Friday, July 27, 2018

Equalizer 2 (2018)

Denzel Washington had never made a sequel to any of his films until the Equalizer 2. While it may not always be clear from what is on screen, there is a sense that the richer deeper tones given to Robert McCall made Washington return to the character.

As the film opens McCall is living in Boston and driving for Lyft. He is finishing up the reading list his wife left behind and pondering the future. As he takes a young man with an artistic bend under his wing, he is mourning the death of his wife with a good friend (Melissa Leo) still in the spy business. As they talk we are let in on a new tidbit, much of the world thinks McCall is dead. When Leo’s character is killed in Brussels while investigating a suspicious death, McCall is forced to contact his old partner who was in Brussels to see what happened. When it’s clear it wasn’t a random event but a targeted killing McCall vows revenge.

A deeply contemplative film, Equalizer 2 is more a character study about a man who seems to be running out of time. Friends are falling away, his connection to his dead wife is fading away, time is changing things. Where is he going to go? What is he going to do? He isn’t sure. One thing he is going to do is take a young artist under his wing. It results in a wonderful subplot to the film. It also gives us one hell of a cinematic moment as McCall rescues his friend from a street gang who wants to use him for their own purposes. Standing in a hall way in the project McCall unloads on his charge about choosing a direction in life. It speaks volumes to everyone, the kid, the audience and even McCall who give voice to his own doubts. It’s a must see and one of those times when a movie makes the hair stand up on your neck and arms.

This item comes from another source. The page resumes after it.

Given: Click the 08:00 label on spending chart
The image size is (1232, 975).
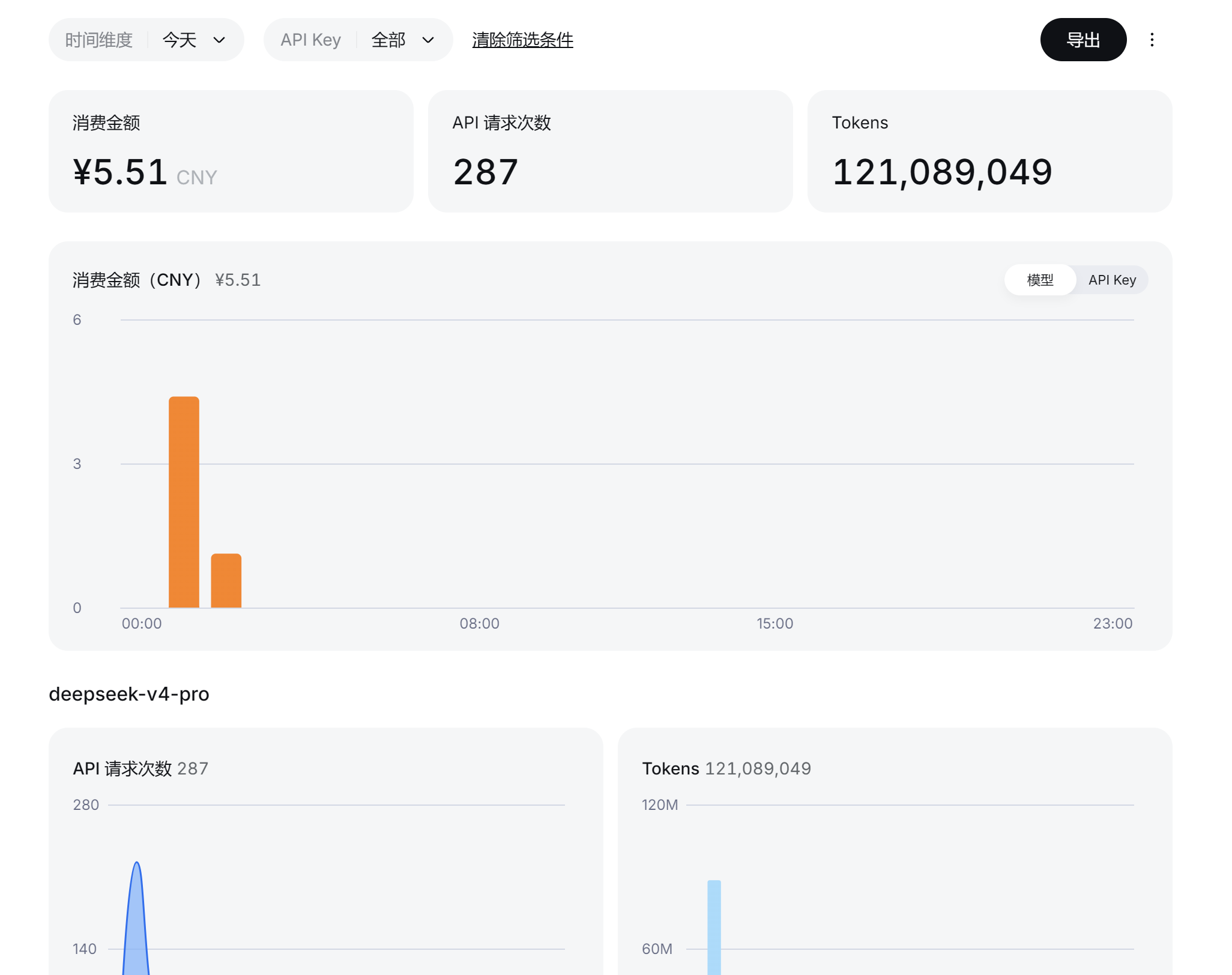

Watching the film there is a sense that this was longer at some point. There are some plot threads that are left hanging or not fully realized. I’m not talking about things like how McCall can beat up a room full of slimy yuppies and not get arrested? More bits of character back stories are not explored. We are told the bare minimum even though there is a weight there that implies we should know more. What exactly happened to McCall’s wife that has saddled him with so much guilt? We don’t know. It’s not fatal but the film would have been even richer had we known. The film also essentially jumps to the final confrontation once McCall confronts the bad guys which feels too rushed.

The action, when it comes, is choice. There are not a lot of action sequences, an opening fight on a train, the yuppie fight, the rescue from the gang, an attempt on McCall’s life in a car are all rather brief. Of course the final battle, an extended shoot out in a coastal town during a hurricane, fills a good fifteen or twenty minutes of screen time, and while illogical at times (I mean how can the bad guy remain on top of a tower with the wind never mind see anything to get a clear shot?) it still is a great deal of fun.

Bumps or no, Equalizer 2 is a really good film. While there are signs of cutting and some illogical bits, the film still packs a punch. While I would love a third film in the series, I would be fine if McCall finds piece and hangs up his guns.